*** THE DATA ***

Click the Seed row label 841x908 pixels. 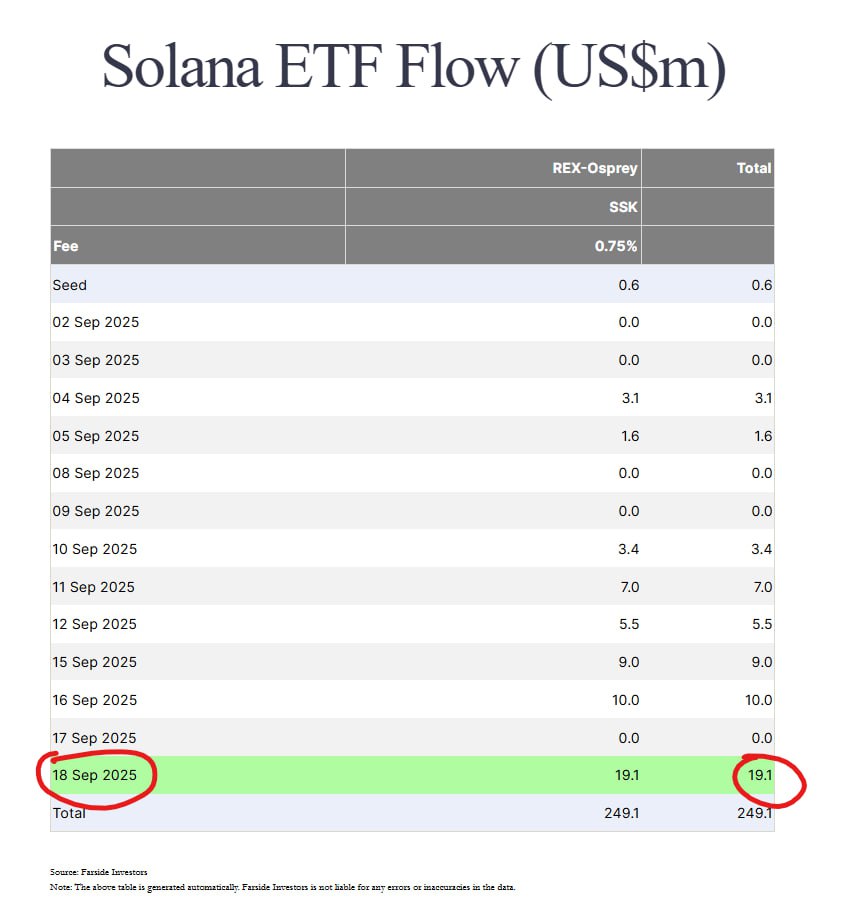70,285
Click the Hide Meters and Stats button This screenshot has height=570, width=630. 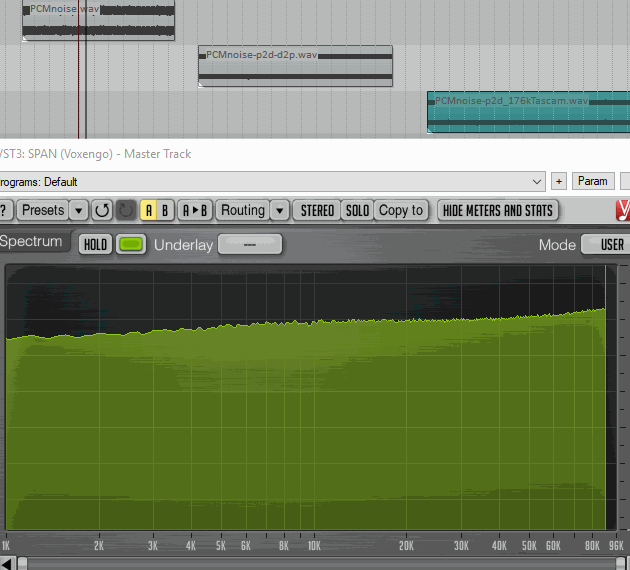tap(497, 210)
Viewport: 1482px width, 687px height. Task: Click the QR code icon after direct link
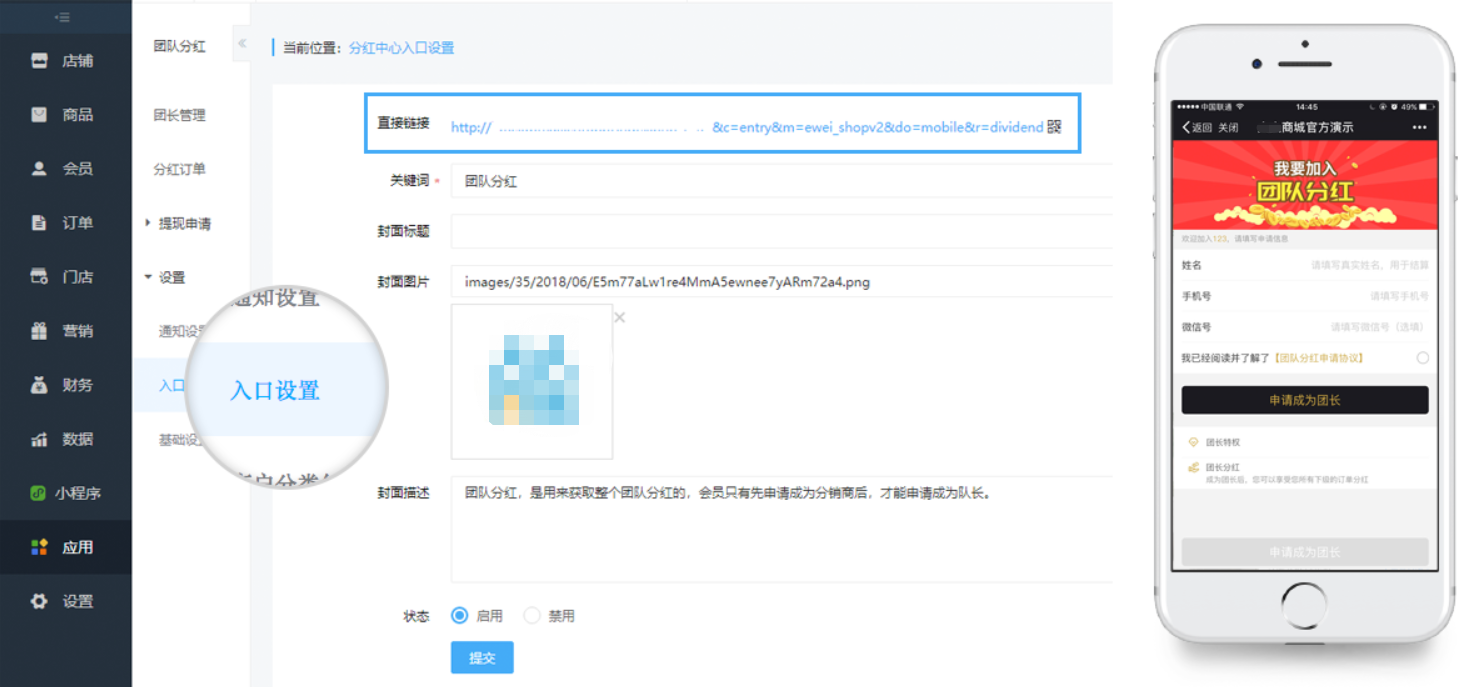coord(1054,127)
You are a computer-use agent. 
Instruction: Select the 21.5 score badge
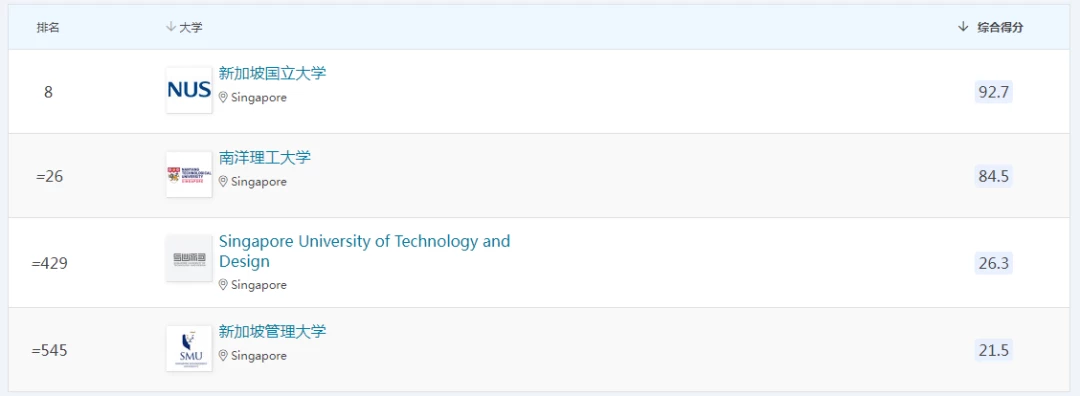(993, 350)
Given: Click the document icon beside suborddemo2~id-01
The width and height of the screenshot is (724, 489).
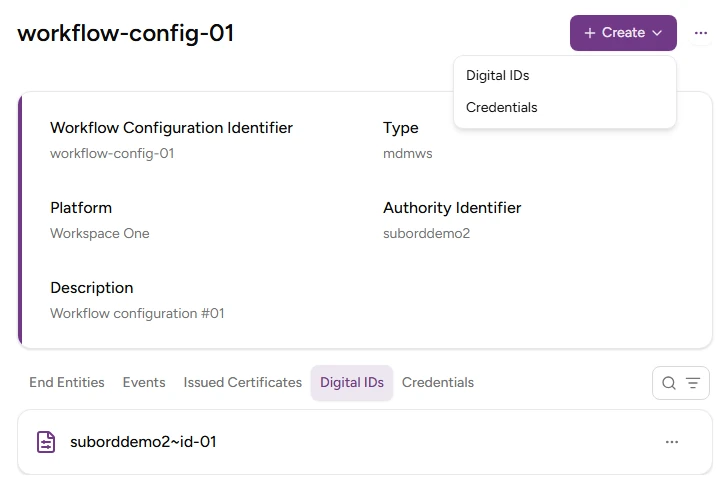Looking at the screenshot, I should click(46, 442).
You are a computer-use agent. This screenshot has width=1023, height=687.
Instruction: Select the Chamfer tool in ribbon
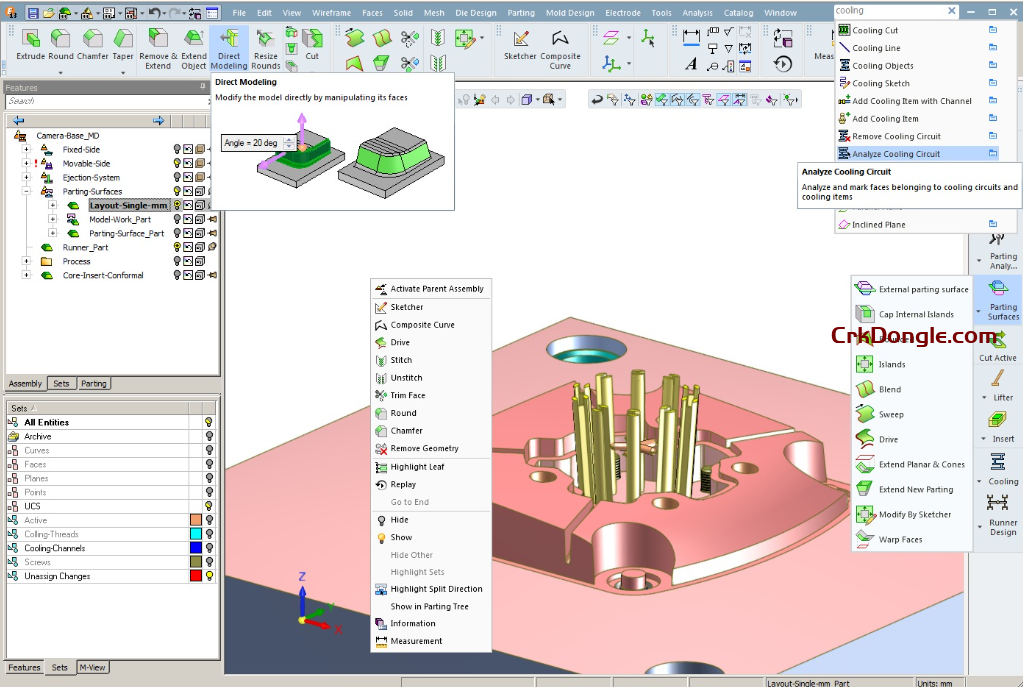[93, 40]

*** End of THE DATA ***

WHAT THE TASK ASKS →
Each line between the one holding "Viewport: 1482px width, 687px" and the one holding "You are a computer-use agent. This", inclusive, should be copied exactly as it appears above, and pictures should be omitted.

THE COMPLETED TASK →
Viewport: 1482px width, 687px height. Task: Click the QR code icon after direct link
coord(1054,127)
You are a computer-use agent. 
Instruction: Select the 21.5 score badge
(993, 350)
Given: Click the document icon beside suborddemo2~id-01
The width and height of the screenshot is (724, 489).
Looking at the screenshot, I should click(46, 442).
You are a computer-use agent. This screenshot has width=1023, height=687.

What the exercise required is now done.